I believe the attached small patch deals with the ReclaimComplete issue.
However, someone else who tested this had additional issues with the mount:
- The client logged a couple of things (that sounded weird to me;-)
- Something about Readdir seeing directories change too much..
- Something about "wrong reason for not issuing a delegation"...
(I don't what either of these are caused by or whether they result in serious
breakage of the mount.)
They also ran into a hang when transferring a large file. It sounded to me like something that might be a network interface device driver issue and I suggested they disable TSO, LRO and jumbo frames, but I never heard back from them, so I don't know more about this.
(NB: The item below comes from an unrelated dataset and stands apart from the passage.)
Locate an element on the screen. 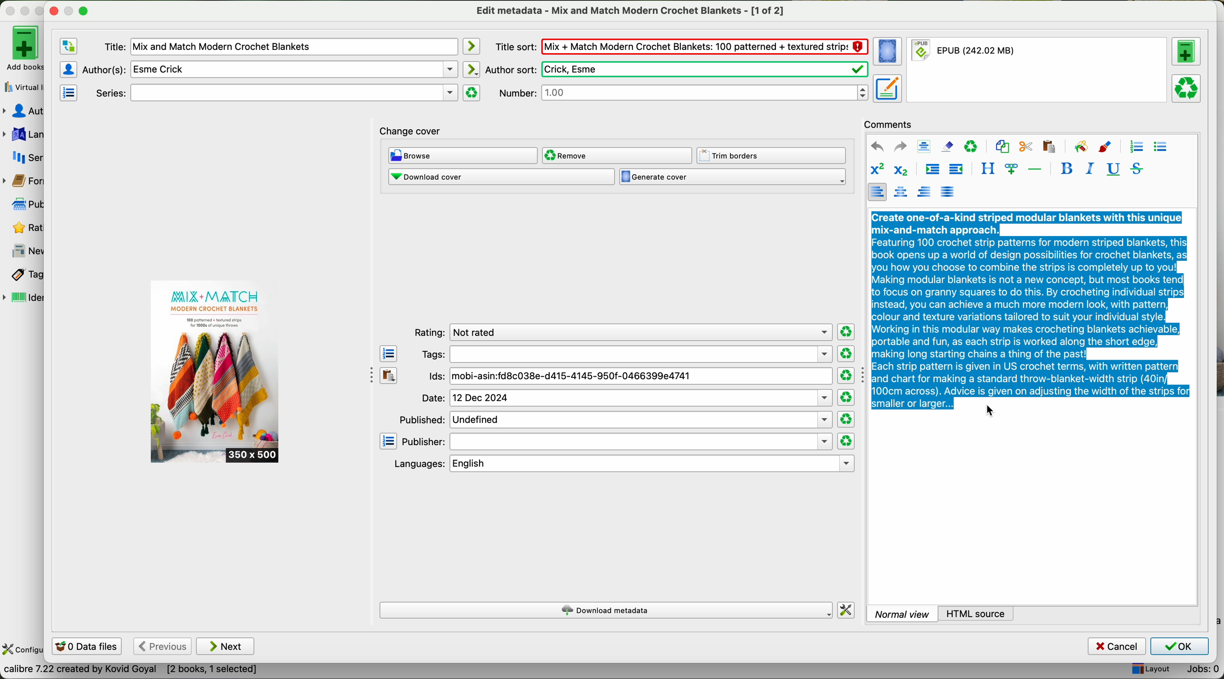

So, feel free to test with the attached patch and if you run into problems with the mount, email w.r.t. what they are. If we persevere we might get it going ok.

rick
[stuff snipped]

Rick Macklem

unread,
Mar 4, 2018, 12:55:22 AM3/4/18
to
NAGY Andreas wrote:
>Hi and thanks!
>
>First time using/needing a patch could you give me a short advise how to use it >and for which version?
The only difference with kernel versions will be the line#s.
>So far I have made a fresh FreeBSD 11.1 RELEASE install as a VM on a ESXi host >updated the system and did a svn checkout http://svn.freebsd.org/base/release/11.1.0/
>
>Then tried to apply the patch in /usr/src/sys via patch < /tmp/reclaimcom2.patch
>
>Output was:
>Hmm... Looks like a unified diff to me...
>The text leading up to this was:
>--------------------------
>|--- fs/nfsserver/nfs_nfsdserv.c.savrecl 2018-02-10 20:34:31.166445000 -0500
>|+++ fs/nfsserver/nfs_nfsdserv.c 2018-02-10 20:36:07.947490000 -0500
>--------------------------
>Patching file fs/nfsserver/nfs_nfsdserv.c using Plan A...
>No such line 4225 in input file, ignoring
>Hunk #1 succeeded at 4019 (offset -207 lines).
>done
Since it says "Hunk #1 succeeded...", I think it patched ok.
However, you can check by looking at nfsrvd_reclaimcomplete() in
sys/fs/nfsserver/nfs_nfsdserv.c.
Before the patch it would look like:
if (*tl == newnfs_true)
nd->nd_repstat = NFSERR_NOTSUPP;
else
nd->nd_repstat = nfsrv_checkreclaimcomplete(nd);
whereas after being patched, it will look like:
nd->nd_repstat = nfsrv_checkreclaimcomplete(nd);
if (*tl == newnfs_true)
nd->nd_repstat = 0;

NAGY Andreas

unread,
Mar 4, 2018, 8:30:41 AM3/4/18
to
Thanks, got it working with your patch.

So far I did not see any issue with the mount. Only in the vmkernel.log there are often following entrees:
WARNING: NFS41: NFS41ValidateDelegation:608: Server returned improper reason for no delegation: 2

Actually I have only a single link between the ESXi host and the FreeBSD host, but as soon as I figure out what Is the right way to configure multiple paths for NFS I will do more testing.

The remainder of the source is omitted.